Buy to cover is a common term in financial markets that is used to describe when a trader or investor covers its net short position. In this article we will go over the most common questions about buy to cover, to try to understand how it works.
What is buy to cover?
Buy to cover is used to describe a buying trade to cover a short position. When a stock is shorted, the position needs to be covered, and therefore the trader or investor needs to buy back the stock, or as it is commonly described buy to cover.
Shorting a stock requires essentially 2 distinct trades. One is when the shares are borrowed, and sold. The second one is when the same shares are bought. The buying trade is what is described as buy to cover.
How does buy to cover work?
When you short a stock you essentially borrow the shares and sell them on the open market. In order to complete the trade, you will need to buy the shares back, or what is also referred to as covering a short position.
The trade of buying back the shares can be described as short covering or buy to cover.
Buy to cover example
Let's consider an investor that decides to short 100 shares of stock XYZ, which is trading at $1. He receives $100 for shorting the stock. Although the stock might go up or down, the trader will have to cover its short position, which means buying back those shares. He then proceeds to buy to cover the short position.
Buy to cover vs buy
It is also important to understand the main differences between buying a stock and buying to cover a short position.
What's the difference between buy and buy to cover?
When you buy a stock, you hold it in your portfolio, and benefit from price appreciation or even dividends. However, when you buy to cover, you do not own the stock. You are simply buying back the shares you borrowed to cover your short.

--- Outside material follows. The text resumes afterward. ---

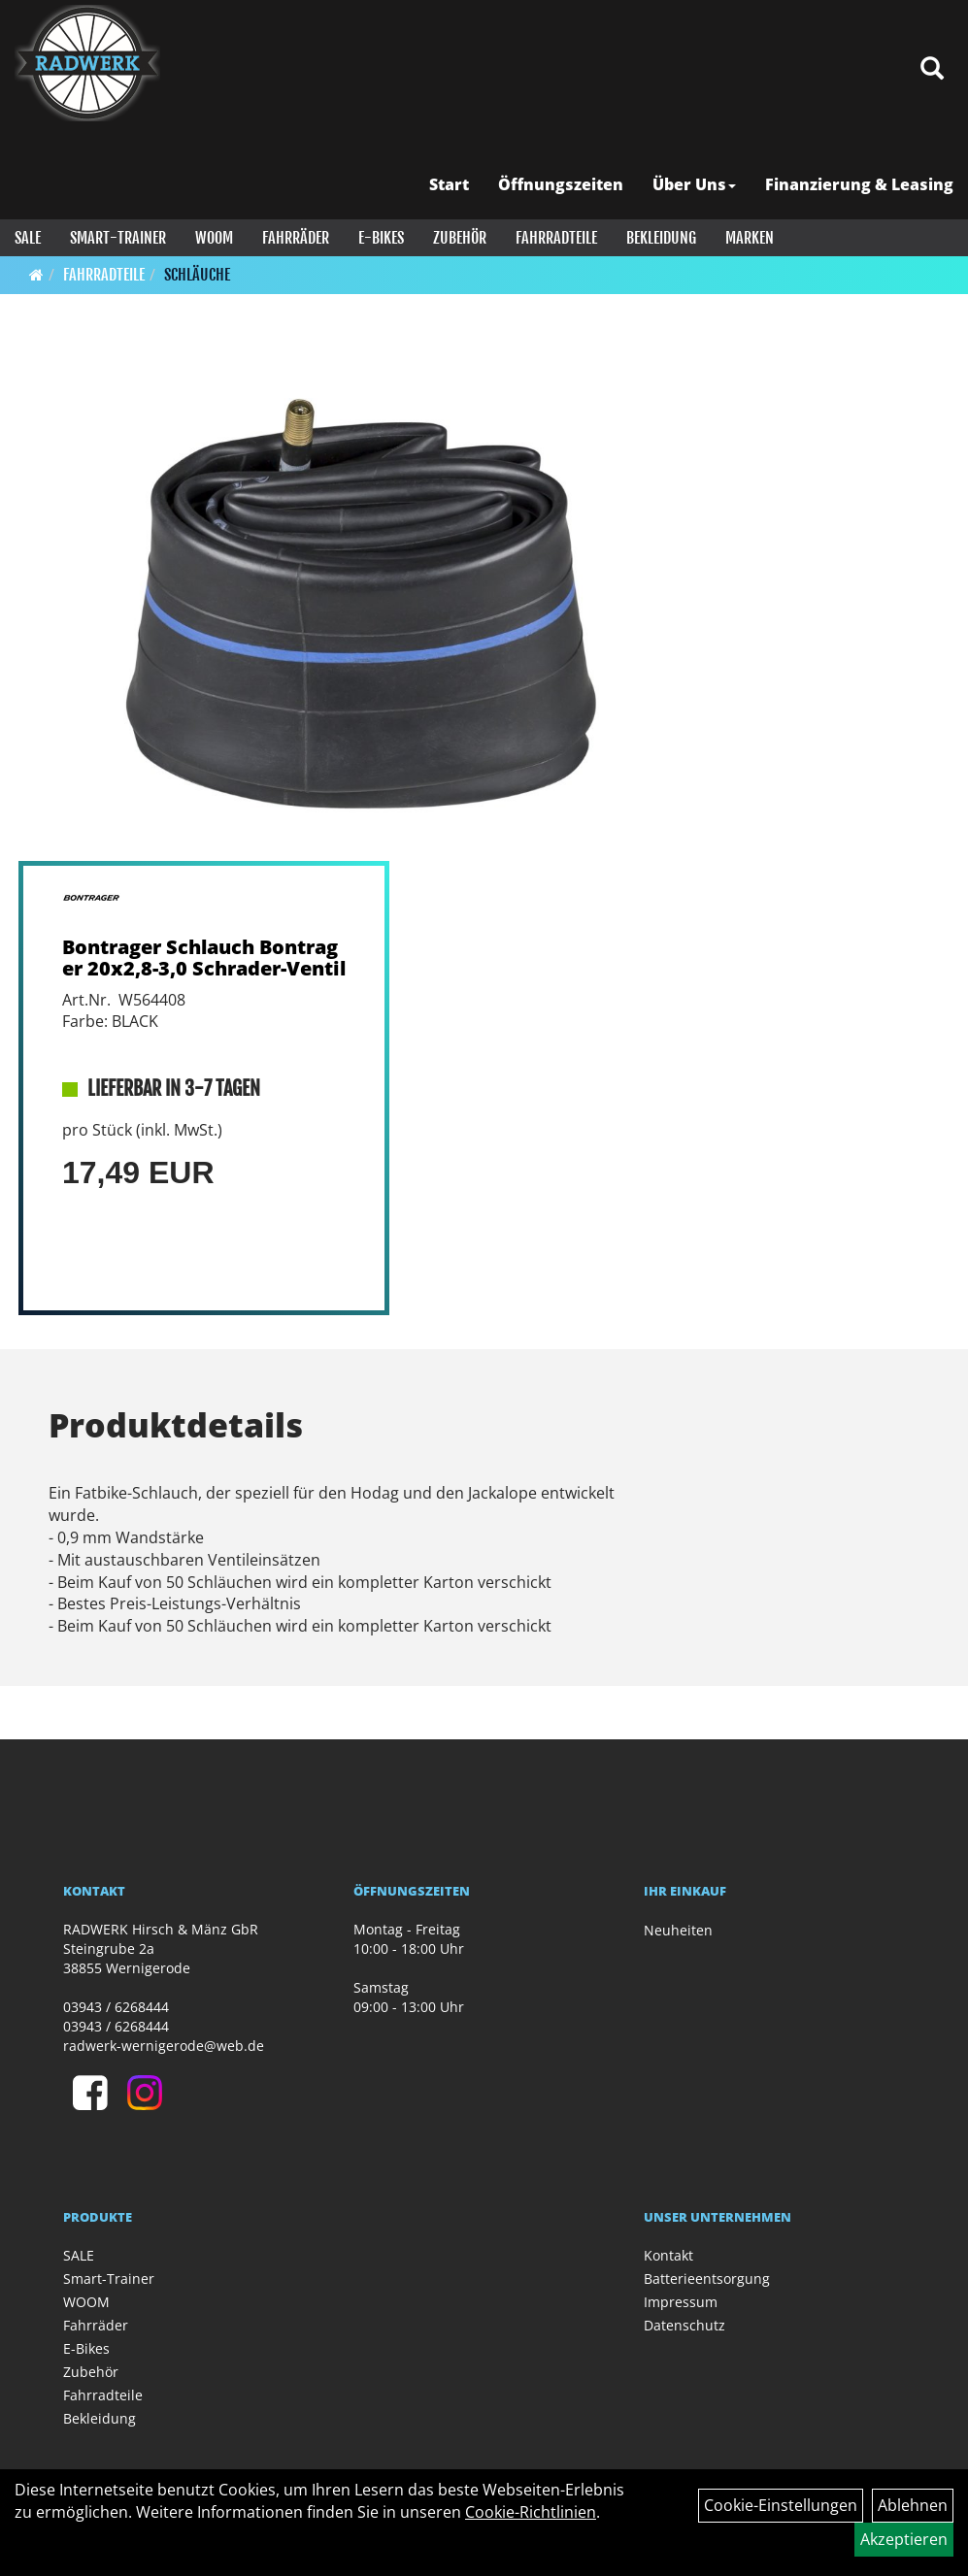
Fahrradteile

The main difference between buy to cover vs buy is that buying implies an investor that is long certain security. This means that it will invest in it for a certain period of time, while a buy to cover is simply an investor or trader closing its short position by buying back the shares.
Can you buy to cover after hours?
Yes, although trading after hours presents a few challenges like lower liquidity and higher bid-ask spreads, it is possible to cover a short position after hours. As long as you are buying the same amount of shares you shorted, as long as the order gets filled, you can buy to cover after hours.
What happens if a short seller Cannot cover?
When a short seller cannot cover, its order will not be filled. This can happen for two main reasons:
- The short seller placed a limit order with a low bid
- There are no shares available to trade
The short seller placed a limit order with a low bid
If a seller placed a limit order below the price at which the stock is trading, the order cannot get filled. This can result in not being able to cover the short position. The only way to deal with this situation is by increasing the bid so that it is closer to the ask.
There are no shares available to trade
A short seller might not be able to close its short position because there are no shares being traded, and this could signal that it is an illiquid stock. This situation can put the short seller at risk because the stock price might go up, while not being able to cover the short position.
If the stock price goes up considerably there is a risk of a sizeable loss.
Buy to cover in options
Although buy to cover is a term that is applied to shorting stocks, there can be a misunderstanding with options because there is a similar expression used by options traders. When you sell an option, either a call or a put, you can buy back the same options. This is referred to as buy to close because you are buying the options contract to close the trade.
It is also important to be aware of the difference between these two terms, and also understand how buy to open is different from buy to close.
If you are thinking of shorting a stock, and you still do not understand all of these terms like short covering and buy to cover, it is important to spend some time understanding how shorting works.
You want to avoid shorting stocks without knowing how the process works because there are significant risks.